Even if we dramatically increase our current estimate of 170000 ultimate COVID-19 deaths to half a million and assume that the coronavirus spreads to every corner of the Earth, this would give us a lethality of 0.07%. This is very much in line with the death toll from the 2009 H1N1 pandemic. Note, however, that the 2009 pandemic did not cause financial and economic collapse. We may speculate that the damage from the largely futile measures being taken to control the spread of the coronavirus, which includes millions of job losses and business bankruptcies, will be far more severe than the damage from the coronavirus itself. Directly lethal side-effects of these measures will include significantly higher murder and suicide rates, deaths from malnutrition and starvation and deaths due to lack of medical care from health care systems which have been commandeered to focus on COVID-19.

Do sane, responsible people shut down the economy and bankrupt themselves for the sake of a virus not unlike the dozens of others in circulation which cause people to cough and sneeze, and sometimes (very rarely) die? No, they do not. Thus, we are forced to formulate other hypotheses. One such hypothesis is that global finance collapsed some time ago, and eventually the trick of “kicking the can down the road” stopped working. And then the global economy collapsed. Luckily, this coronavirus came along just in time to allow the leadership to avoid taking responsibility for what happened.

They have been hyping the coronavirus for all it’s worth, but this won’t work for much longer. What our model is telling us is that the coronavirus pandemic is already past its saturation point and will be over in a month or two. The virus will be gone, and leaders will declare victory, but economic collapse will remain. Some countries will be able to restart their economies while others—the ones that have been kicking the proverbial can down the proverbial road—won’t be able to. And there political collapse will follow economic collapse.

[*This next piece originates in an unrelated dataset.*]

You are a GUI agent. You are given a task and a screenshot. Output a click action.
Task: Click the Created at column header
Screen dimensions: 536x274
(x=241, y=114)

The most significant conclusion we can make from our model is that the coronavirus pandemic is already past its midpoint. This conclusion is tentative, because new data could break the model. For instance, we might see a significant new spike a couple of weeks after the lockdowns and curfews end. But until that happens our model’s simplicity and accuracy makes it a good tracking tool. We will continue adjusting our model as new data comes in and publishing updates. For now, however, our model seems to be telling us that the worst is already over. If you need a reason to be optimistic (as most people do right now)—here it is!